Set task
In the items below, take the part that opens with the line containing "Enable Filterable for" and closes with the line containing "Screen dimensions: 1232x969 point(98,834)", and swap "icon" for "symbol" throughout, leaving everything else unchanged. Return only those lines.
### Records shown ###
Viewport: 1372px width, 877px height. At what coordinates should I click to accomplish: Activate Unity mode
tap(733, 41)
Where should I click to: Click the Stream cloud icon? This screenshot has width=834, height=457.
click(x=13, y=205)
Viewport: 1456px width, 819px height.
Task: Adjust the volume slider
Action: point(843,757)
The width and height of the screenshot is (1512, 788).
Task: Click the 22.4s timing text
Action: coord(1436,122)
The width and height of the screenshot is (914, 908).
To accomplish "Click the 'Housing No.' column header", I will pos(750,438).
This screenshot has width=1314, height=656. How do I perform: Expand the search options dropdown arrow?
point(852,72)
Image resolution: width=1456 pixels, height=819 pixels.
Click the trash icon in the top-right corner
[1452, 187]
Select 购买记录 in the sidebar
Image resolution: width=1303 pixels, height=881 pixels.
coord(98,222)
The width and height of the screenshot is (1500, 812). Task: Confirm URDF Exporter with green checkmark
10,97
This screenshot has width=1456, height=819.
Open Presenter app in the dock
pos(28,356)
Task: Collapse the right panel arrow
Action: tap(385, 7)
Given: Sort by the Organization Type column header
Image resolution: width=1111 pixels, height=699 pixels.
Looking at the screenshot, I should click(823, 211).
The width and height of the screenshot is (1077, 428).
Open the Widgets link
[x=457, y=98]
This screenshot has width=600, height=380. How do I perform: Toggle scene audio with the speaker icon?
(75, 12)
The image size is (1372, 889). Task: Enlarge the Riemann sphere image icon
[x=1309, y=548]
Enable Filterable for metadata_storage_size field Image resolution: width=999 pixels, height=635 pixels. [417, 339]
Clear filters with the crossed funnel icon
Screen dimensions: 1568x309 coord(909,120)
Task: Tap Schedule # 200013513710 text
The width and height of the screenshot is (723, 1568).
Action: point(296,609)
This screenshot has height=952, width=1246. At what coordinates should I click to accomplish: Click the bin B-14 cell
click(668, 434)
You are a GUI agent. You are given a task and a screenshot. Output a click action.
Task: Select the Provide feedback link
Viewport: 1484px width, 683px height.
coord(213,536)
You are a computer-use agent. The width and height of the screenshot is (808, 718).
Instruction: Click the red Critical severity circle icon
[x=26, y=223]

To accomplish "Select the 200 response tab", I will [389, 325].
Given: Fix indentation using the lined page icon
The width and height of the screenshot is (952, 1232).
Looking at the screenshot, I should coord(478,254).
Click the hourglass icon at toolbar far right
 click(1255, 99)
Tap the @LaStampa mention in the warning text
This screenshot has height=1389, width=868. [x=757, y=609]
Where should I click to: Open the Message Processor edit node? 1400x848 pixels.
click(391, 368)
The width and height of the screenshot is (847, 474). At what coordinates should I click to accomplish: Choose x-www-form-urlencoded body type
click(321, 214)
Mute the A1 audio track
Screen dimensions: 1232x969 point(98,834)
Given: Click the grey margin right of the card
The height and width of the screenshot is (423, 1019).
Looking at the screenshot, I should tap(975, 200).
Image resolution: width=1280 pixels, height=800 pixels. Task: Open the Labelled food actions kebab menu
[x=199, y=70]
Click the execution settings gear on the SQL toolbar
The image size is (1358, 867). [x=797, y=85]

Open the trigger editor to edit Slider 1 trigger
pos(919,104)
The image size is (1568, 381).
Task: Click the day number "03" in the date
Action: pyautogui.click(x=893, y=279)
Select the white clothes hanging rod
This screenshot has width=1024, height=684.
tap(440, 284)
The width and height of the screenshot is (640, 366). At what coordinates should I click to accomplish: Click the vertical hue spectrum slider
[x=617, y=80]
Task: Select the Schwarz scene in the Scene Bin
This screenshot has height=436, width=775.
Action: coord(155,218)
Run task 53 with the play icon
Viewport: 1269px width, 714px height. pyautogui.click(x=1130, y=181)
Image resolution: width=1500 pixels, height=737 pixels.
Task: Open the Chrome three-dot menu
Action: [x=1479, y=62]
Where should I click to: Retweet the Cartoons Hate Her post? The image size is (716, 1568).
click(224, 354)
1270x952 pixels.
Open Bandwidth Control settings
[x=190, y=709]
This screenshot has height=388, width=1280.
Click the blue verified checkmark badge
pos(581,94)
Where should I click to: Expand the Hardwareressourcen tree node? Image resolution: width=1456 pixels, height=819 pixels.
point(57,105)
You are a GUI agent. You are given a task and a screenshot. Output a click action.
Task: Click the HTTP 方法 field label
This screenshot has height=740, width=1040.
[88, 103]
###
Exercise answer
Enable Filterable for metadata_storage_size field Image resolution: width=999 pixels, height=635 pixels. [417, 339]
Clear filters with the crossed funnel symbol
Screen dimensions: 1568x309 coord(909,120)
Task: Tap Schedule # 200013513710 text
The width and height of the screenshot is (723, 1568).
Action: point(296,609)
This screenshot has height=952, width=1246. At what coordinates should I click to accomplish: Click the bin B-14 cell
click(668, 434)
You are a GUI agent. You are given a task and a screenshot. Output a click action.
Task: Select the Provide feedback link
Viewport: 1484px width, 683px height.
coord(213,536)
You are a computer-use agent. The width and height of the screenshot is (808, 718).
Instruction: Click the red Critical severity circle symbol
[x=26, y=223]

To accomplish "Select the 200 response tab", I will [389, 325].
Given: Fix indentation using the lined page symbol
The width and height of the screenshot is (952, 1232).
Looking at the screenshot, I should coord(478,254).
Click the hourglass symbol at toolbar far right
 click(1255, 99)
Tap the @LaStampa mention in the warning text
This screenshot has height=1389, width=868. [x=757, y=609]
Where should I click to: Open the Message Processor edit node? 1400x848 pixels.
click(391, 368)
The width and height of the screenshot is (847, 474). At what coordinates should I click to accomplish: Choose x-www-form-urlencoded body type
click(321, 214)
Mute the A1 audio track
Screen dimensions: 1232x969 point(98,834)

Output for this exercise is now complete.